#### PROBLEM REQUIREMENTS
Look at the entries below and reproduce them exactly.

#### Records contained in a dataset
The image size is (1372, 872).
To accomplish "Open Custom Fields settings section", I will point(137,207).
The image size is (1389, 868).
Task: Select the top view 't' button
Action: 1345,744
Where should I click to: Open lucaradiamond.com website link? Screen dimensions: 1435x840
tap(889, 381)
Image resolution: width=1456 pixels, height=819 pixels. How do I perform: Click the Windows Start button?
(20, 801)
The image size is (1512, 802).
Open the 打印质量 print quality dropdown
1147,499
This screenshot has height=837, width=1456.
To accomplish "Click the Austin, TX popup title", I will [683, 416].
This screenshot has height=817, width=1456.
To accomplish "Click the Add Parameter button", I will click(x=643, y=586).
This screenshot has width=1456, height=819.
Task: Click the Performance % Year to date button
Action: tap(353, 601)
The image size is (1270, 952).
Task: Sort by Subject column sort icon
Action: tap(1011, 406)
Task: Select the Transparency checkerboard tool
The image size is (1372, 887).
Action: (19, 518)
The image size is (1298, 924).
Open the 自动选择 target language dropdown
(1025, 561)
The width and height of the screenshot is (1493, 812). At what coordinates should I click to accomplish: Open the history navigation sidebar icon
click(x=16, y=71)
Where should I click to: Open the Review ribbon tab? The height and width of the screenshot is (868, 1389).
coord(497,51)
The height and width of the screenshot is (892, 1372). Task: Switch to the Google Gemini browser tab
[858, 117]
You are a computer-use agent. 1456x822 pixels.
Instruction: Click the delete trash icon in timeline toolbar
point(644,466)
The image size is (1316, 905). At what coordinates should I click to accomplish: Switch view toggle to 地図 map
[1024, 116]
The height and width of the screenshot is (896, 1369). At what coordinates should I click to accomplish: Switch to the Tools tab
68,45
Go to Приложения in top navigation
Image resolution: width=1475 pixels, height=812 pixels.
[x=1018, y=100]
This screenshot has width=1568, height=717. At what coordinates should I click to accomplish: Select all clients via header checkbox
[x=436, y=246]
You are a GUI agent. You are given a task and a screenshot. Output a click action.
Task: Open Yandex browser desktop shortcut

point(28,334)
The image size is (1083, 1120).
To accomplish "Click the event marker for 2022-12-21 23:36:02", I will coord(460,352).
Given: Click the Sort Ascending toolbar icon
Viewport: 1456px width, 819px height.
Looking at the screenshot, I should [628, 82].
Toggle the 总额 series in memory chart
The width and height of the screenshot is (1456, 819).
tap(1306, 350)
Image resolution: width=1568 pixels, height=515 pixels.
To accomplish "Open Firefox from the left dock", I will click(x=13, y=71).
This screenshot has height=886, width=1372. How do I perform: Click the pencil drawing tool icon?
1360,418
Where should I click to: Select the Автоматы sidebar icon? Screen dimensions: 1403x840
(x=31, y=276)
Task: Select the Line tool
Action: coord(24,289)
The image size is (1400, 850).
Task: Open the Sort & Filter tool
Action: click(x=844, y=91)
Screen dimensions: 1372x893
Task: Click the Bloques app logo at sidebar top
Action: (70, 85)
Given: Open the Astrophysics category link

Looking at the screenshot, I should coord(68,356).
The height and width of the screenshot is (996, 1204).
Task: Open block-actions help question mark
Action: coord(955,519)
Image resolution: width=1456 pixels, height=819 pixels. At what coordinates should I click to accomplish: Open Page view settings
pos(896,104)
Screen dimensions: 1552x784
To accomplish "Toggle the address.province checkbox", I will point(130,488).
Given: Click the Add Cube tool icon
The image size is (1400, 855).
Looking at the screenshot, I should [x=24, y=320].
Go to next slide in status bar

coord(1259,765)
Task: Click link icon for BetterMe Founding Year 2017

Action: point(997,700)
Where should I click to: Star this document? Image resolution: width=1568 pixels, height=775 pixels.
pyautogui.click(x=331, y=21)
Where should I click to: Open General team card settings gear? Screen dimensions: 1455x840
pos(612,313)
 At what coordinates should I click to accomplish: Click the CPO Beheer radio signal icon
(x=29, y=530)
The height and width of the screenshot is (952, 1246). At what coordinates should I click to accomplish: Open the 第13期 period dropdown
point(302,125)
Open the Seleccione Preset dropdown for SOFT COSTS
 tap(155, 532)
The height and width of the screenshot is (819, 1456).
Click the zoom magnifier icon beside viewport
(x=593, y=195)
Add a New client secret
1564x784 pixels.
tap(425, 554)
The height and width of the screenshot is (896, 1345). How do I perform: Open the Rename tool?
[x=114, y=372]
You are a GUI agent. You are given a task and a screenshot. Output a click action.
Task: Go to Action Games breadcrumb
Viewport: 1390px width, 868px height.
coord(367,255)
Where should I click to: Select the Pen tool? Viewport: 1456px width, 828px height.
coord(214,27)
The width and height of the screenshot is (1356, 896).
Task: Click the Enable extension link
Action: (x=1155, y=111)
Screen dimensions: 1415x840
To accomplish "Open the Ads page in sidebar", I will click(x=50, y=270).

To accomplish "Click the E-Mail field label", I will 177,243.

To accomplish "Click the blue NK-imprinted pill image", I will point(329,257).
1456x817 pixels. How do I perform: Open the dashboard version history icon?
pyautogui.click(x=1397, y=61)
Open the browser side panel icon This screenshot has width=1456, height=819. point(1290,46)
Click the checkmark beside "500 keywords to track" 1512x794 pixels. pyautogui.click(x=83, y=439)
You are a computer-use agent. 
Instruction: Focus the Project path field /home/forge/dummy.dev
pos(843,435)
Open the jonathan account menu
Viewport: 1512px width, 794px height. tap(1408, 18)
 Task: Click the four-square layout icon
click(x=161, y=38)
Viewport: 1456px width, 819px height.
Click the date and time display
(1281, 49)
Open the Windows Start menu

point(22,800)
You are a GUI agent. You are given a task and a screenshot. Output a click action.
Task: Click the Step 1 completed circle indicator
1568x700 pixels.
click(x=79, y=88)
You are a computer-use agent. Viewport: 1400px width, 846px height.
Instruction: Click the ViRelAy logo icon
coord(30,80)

#### RESPONSE
The image size is (1372, 872).
To accomplish "Open Custom Fields settings section", I will point(137,207).
The image size is (1389, 868).
Task: Select the top view 't' button
Action: 1345,744
Where should I click to: Open lucaradiamond.com website link? Screen dimensions: 1435x840
tap(889, 381)
Image resolution: width=1456 pixels, height=819 pixels. How do I perform: Click the Windows Start button?
(20, 801)
The image size is (1512, 802).
Open the 打印质量 print quality dropdown
1147,499
This screenshot has height=837, width=1456.
To accomplish "Click the Austin, TX popup title", I will [683, 416].
This screenshot has height=817, width=1456.
To accomplish "Click the Add Parameter button", I will click(x=643, y=586).
This screenshot has width=1456, height=819.
Task: Click the Performance % Year to date button
Action: tap(353, 601)
The image size is (1270, 952).
Task: Sort by Subject column sort icon
Action: tap(1011, 406)
Task: Select the Transparency checkerboard tool
The image size is (1372, 887).
Action: (19, 518)
The image size is (1298, 924).
Open the 自动选择 target language dropdown
(1025, 561)
The width and height of the screenshot is (1493, 812). At what coordinates should I click to accomplish: Open the history navigation sidebar icon
click(x=16, y=71)
Where should I click to: Open the Review ribbon tab? The height and width of the screenshot is (868, 1389).
coord(497,51)
The height and width of the screenshot is (892, 1372). Task: Switch to the Google Gemini browser tab
[858, 117]
You are a computer-use agent. 1456x822 pixels.
Instruction: Click the delete trash icon in timeline toolbar
point(644,466)
The image size is (1316, 905). At what coordinates should I click to accomplish: Switch view toggle to 地図 map
[1024, 116]
The height and width of the screenshot is (896, 1369). At what coordinates should I click to accomplish: Switch to the Tools tab
68,45
Go to Приложения in top navigation
Image resolution: width=1475 pixels, height=812 pixels.
[x=1018, y=100]
This screenshot has width=1568, height=717. At what coordinates should I click to accomplish: Select all clients via header checkbox
[x=436, y=246]
You are a GUI agent. You are given a task and a screenshot. Output a click action.
Task: Open Yandex browser desktop shortcut

point(28,334)
The image size is (1083, 1120).
To accomplish "Click the event marker for 2022-12-21 23:36:02", I will coord(460,352).
Given: Click the Sort Ascending toolbar icon
Viewport: 1456px width, 819px height.
Looking at the screenshot, I should [628, 82].
Toggle the 总额 series in memory chart
The width and height of the screenshot is (1456, 819).
tap(1306, 350)
Image resolution: width=1568 pixels, height=515 pixels.
To accomplish "Open Firefox from the left dock", I will click(x=13, y=71).
This screenshot has height=886, width=1372. How do I perform: Click the pencil drawing tool icon?
1360,418
Where should I click to: Select the Автоматы sidebar icon? Screen dimensions: 1403x840
(x=31, y=276)
Task: Select the Line tool
Action: coord(24,289)
The image size is (1400, 850).
Task: Open the Sort & Filter tool
Action: click(x=844, y=91)
Screen dimensions: 1372x893
Task: Click the Bloques app logo at sidebar top
Action: (70, 85)
Given: Open the Astrophysics category link

Looking at the screenshot, I should coord(68,356).
The height and width of the screenshot is (996, 1204).
Task: Open block-actions help question mark
Action: coord(955,519)
Image resolution: width=1456 pixels, height=819 pixels. At what coordinates should I click to accomplish: Open Page view settings
pos(896,104)
Screen dimensions: 1552x784
To accomplish "Toggle the address.province checkbox", I will point(130,488).
Given: Click the Add Cube tool icon
The image size is (1400, 855).
Looking at the screenshot, I should [x=24, y=320].
Go to next slide in status bar

coord(1259,765)
Task: Click link icon for BetterMe Founding Year 2017

Action: point(997,700)
Where should I click to: Star this document? Image resolution: width=1568 pixels, height=775 pixels.
pyautogui.click(x=331, y=21)
Where should I click to: Open General team card settings gear? Screen dimensions: 1455x840
pos(612,313)
 At what coordinates should I click to accomplish: Click the CPO Beheer radio signal icon
(x=29, y=530)
The height and width of the screenshot is (952, 1246). At what coordinates should I click to accomplish: Open the 第13期 period dropdown
point(302,125)
Open the Seleccione Preset dropdown for SOFT COSTS
 tap(155, 532)
The height and width of the screenshot is (819, 1456).
Click the zoom magnifier icon beside viewport
(x=593, y=195)
Add a New client secret
1564x784 pixels.
tap(425, 554)
The height and width of the screenshot is (896, 1345). How do I perform: Open the Rename tool?
[x=114, y=372]
You are a GUI agent. You are given a task and a screenshot. Output a click action.
Task: Go to Action Games breadcrumb
Viewport: 1390px width, 868px height.
coord(367,255)
Where should I click to: Select the Pen tool? Viewport: 1456px width, 828px height.
coord(214,27)
The width and height of the screenshot is (1356, 896).
Task: Click the Enable extension link
Action: (x=1155, y=111)
Screen dimensions: 1415x840
To accomplish "Open the Ads page in sidebar", I will click(x=50, y=270).

To accomplish "Click the E-Mail field label", I will 177,243.

To accomplish "Click the blue NK-imprinted pill image", I will point(329,257).
1456x817 pixels. How do I perform: Open the dashboard version history icon?
pyautogui.click(x=1397, y=61)
Open the browser side panel icon This screenshot has width=1456, height=819. point(1290,46)
Click the checkmark beside "500 keywords to track" 1512x794 pixels. pyautogui.click(x=83, y=439)
You are a computer-use agent. 
Instruction: Focus the Project path field /home/forge/dummy.dev
pos(843,435)
Open the jonathan account menu
Viewport: 1512px width, 794px height. tap(1408, 18)
 Task: Click the four-square layout icon
click(x=161, y=38)
Viewport: 1456px width, 819px height.
Click the date and time display
(1281, 49)
Open the Windows Start menu

point(22,800)
You are a GUI agent. You are given a task and a screenshot. Output a click action.
Task: Click the Step 1 completed circle indicator
1568x700 pixels.
click(x=79, y=88)
You are a computer-use agent. Viewport: 1400px width, 846px height.
Instruction: Click the ViRelAy logo icon
coord(30,80)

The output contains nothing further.